── Task data

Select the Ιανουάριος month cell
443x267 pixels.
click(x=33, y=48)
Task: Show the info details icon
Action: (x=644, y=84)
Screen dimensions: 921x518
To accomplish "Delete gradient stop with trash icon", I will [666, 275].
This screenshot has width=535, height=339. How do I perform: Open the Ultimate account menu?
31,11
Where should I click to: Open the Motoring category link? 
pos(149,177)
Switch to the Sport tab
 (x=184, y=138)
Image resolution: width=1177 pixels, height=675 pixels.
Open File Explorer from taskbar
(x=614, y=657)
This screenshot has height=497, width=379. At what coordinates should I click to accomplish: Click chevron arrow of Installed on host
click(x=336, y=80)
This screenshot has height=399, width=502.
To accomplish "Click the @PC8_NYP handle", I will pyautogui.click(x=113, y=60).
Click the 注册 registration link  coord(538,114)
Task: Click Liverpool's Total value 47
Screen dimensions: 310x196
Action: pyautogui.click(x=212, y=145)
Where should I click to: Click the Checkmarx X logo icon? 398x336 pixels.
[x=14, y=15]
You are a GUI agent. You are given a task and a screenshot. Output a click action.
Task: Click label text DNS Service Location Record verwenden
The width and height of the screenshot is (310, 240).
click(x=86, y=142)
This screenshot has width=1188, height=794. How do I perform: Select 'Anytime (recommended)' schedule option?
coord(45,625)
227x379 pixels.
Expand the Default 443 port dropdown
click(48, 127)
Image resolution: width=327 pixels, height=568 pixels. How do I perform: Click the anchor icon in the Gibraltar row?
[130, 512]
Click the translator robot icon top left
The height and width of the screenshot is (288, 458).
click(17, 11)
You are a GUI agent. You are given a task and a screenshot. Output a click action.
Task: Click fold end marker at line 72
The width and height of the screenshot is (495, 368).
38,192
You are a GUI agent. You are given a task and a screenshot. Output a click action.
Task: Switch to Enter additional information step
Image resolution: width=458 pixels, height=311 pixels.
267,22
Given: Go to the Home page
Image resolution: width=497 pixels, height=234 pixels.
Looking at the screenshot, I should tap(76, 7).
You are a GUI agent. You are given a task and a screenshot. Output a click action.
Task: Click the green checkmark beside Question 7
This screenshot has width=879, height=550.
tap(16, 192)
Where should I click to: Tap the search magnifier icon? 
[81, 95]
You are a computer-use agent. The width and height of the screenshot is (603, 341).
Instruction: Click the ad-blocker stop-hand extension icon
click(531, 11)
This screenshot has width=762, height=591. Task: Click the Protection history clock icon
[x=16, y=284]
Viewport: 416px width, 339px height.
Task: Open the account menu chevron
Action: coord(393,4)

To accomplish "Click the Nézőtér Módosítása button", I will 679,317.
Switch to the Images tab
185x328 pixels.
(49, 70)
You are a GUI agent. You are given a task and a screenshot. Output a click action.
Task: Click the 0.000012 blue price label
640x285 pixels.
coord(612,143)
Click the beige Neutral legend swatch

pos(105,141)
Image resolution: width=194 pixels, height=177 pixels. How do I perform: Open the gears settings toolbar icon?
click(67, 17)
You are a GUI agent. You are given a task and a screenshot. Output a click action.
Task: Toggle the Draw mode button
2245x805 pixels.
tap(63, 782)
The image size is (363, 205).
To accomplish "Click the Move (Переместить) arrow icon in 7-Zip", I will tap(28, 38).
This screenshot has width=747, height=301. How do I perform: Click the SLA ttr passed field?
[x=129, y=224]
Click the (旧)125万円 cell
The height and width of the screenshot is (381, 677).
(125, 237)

────

Description of the task: Starting with the line above that holds "Screen dimensions: 310x196" and stopping with the line that holds "Task: Click label", reproduce each line exactly, omitting all other lines.

Task response:
Screen dimensions: 310x196
Action: pyautogui.click(x=212, y=145)
Where should I click to: Click the Checkmarx X logo icon? 398x336 pixels.
[x=14, y=15]
You are a GUI agent. You are given a task and a screenshot. Output a click action.
Task: Click label text DNS Service Location Record verwenden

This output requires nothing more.